▶ **TASK OBJECTIVE**: Take the lines below beginning at the line that has "Click the Metal Weights scale icon" and stopping after the line that has "Add a new connection", and print them exactly as they are, with no other lines.

===== DATASET EXTRACT

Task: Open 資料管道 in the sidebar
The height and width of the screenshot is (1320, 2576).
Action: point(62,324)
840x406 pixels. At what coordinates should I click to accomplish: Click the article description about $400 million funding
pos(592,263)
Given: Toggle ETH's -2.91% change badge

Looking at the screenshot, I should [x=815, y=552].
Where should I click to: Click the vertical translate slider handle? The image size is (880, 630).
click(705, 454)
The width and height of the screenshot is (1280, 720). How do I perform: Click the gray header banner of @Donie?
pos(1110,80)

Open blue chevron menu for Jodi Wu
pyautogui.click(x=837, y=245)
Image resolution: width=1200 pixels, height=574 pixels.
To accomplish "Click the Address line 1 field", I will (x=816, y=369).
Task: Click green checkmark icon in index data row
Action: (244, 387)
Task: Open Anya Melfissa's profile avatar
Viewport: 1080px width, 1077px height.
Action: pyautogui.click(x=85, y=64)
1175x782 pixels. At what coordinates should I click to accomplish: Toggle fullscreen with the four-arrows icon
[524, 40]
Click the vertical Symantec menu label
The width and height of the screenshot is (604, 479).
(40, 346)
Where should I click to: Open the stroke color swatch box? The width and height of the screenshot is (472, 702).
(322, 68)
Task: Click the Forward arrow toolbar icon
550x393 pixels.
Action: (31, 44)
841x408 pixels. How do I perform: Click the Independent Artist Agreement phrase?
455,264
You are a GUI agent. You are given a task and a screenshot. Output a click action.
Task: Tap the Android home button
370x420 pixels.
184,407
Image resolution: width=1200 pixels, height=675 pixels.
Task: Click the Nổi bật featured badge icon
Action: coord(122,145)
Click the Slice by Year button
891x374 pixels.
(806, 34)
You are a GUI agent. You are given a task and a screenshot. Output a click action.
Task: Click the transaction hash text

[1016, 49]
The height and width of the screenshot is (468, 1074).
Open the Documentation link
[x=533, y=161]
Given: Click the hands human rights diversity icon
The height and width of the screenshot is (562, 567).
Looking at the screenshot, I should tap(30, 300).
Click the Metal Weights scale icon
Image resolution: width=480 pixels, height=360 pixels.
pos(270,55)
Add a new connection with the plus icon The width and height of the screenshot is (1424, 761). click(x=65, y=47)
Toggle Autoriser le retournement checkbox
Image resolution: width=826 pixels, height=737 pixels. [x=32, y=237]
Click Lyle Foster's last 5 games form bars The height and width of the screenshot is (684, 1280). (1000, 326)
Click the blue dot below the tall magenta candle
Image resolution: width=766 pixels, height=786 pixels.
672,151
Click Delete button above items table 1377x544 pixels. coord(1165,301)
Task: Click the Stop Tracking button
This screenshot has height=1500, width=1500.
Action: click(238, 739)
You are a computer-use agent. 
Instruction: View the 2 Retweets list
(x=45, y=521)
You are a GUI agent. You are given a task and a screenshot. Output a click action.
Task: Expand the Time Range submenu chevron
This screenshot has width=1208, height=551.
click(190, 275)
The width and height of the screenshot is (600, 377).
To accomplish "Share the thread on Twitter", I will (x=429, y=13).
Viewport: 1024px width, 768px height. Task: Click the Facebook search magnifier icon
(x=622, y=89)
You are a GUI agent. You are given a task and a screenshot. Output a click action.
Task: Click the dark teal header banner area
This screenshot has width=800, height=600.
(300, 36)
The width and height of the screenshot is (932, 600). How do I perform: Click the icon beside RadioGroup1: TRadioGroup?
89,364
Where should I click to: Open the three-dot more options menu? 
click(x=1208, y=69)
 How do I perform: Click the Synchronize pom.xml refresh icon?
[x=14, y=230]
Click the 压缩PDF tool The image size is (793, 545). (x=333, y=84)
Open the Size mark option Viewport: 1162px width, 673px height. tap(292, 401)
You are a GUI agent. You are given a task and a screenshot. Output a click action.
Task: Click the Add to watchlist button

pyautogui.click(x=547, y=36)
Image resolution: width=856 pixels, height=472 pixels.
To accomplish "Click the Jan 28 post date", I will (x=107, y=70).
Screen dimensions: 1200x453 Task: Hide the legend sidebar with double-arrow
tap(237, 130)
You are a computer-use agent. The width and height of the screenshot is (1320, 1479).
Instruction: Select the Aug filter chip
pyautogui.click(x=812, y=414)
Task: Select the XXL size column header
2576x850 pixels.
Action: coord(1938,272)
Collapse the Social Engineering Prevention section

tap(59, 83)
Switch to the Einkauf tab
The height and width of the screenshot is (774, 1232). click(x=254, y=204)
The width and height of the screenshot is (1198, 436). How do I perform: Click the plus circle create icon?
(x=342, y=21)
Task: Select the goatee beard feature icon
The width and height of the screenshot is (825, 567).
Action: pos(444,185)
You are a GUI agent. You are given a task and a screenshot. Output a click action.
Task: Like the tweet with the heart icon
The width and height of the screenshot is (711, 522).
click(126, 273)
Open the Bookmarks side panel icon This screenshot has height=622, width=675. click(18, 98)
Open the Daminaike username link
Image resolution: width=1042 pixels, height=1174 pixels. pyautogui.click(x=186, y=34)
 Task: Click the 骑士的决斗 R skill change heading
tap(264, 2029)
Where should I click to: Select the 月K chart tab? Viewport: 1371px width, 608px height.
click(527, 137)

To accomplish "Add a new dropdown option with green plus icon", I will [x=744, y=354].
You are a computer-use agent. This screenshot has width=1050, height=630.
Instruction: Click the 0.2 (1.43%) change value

==========

▶ **SOLVED PROBLEM**:
Click the Metal Weights scale icon
Image resolution: width=480 pixels, height=360 pixels.
pos(270,55)
Add a new connection with the plus icon The width and height of the screenshot is (1424, 761). click(x=65, y=47)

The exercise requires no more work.